◆ Task description ◆
Repeat the stretch of these records from the line containing "Image resolution: width=2164" through the line containing "will [595, 442].", word for word.

Entries on where items appear

begin

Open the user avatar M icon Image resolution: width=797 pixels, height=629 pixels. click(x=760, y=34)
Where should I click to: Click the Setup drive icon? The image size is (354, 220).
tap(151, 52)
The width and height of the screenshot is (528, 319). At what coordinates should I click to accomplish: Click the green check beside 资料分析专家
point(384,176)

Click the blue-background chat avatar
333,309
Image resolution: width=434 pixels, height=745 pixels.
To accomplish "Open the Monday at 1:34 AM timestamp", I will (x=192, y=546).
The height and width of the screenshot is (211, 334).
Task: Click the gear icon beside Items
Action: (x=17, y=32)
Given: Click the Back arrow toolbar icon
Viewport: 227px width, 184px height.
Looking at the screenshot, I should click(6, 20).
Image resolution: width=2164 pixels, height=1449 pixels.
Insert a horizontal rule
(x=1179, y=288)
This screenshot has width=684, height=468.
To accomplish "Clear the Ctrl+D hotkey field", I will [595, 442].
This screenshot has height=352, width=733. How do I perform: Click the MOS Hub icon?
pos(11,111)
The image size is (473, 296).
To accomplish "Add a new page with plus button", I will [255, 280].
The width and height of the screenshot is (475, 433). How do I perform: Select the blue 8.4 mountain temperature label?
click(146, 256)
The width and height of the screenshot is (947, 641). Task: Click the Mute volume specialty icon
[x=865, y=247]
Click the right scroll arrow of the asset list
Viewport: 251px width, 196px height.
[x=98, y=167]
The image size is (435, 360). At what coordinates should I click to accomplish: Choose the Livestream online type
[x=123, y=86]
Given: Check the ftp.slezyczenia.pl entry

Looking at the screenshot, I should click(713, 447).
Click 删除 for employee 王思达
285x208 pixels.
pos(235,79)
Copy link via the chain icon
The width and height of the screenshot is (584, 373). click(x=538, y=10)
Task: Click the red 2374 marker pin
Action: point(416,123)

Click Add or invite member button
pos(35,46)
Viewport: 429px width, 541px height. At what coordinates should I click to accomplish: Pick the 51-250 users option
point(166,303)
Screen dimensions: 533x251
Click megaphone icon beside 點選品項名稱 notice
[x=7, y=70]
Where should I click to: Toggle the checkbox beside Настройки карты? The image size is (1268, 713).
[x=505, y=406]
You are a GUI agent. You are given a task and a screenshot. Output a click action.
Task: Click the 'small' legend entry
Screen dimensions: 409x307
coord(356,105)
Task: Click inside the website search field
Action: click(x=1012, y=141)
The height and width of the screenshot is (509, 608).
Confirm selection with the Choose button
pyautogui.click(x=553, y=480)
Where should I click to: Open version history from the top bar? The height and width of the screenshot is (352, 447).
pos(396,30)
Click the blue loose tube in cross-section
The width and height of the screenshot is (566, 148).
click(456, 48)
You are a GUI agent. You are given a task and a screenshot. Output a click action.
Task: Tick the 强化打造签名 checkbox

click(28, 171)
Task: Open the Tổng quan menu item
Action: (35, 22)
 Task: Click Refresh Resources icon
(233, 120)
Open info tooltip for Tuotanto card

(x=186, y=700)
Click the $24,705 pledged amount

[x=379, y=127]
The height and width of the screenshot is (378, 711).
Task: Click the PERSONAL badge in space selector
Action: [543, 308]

end

◆ Exercise answer ◆
Image resolution: width=2164 pixels, height=1449 pixels.
Insert a horizontal rule
(x=1179, y=288)
This screenshot has width=684, height=468.
To accomplish "Clear the Ctrl+D hotkey field", I will [595, 442].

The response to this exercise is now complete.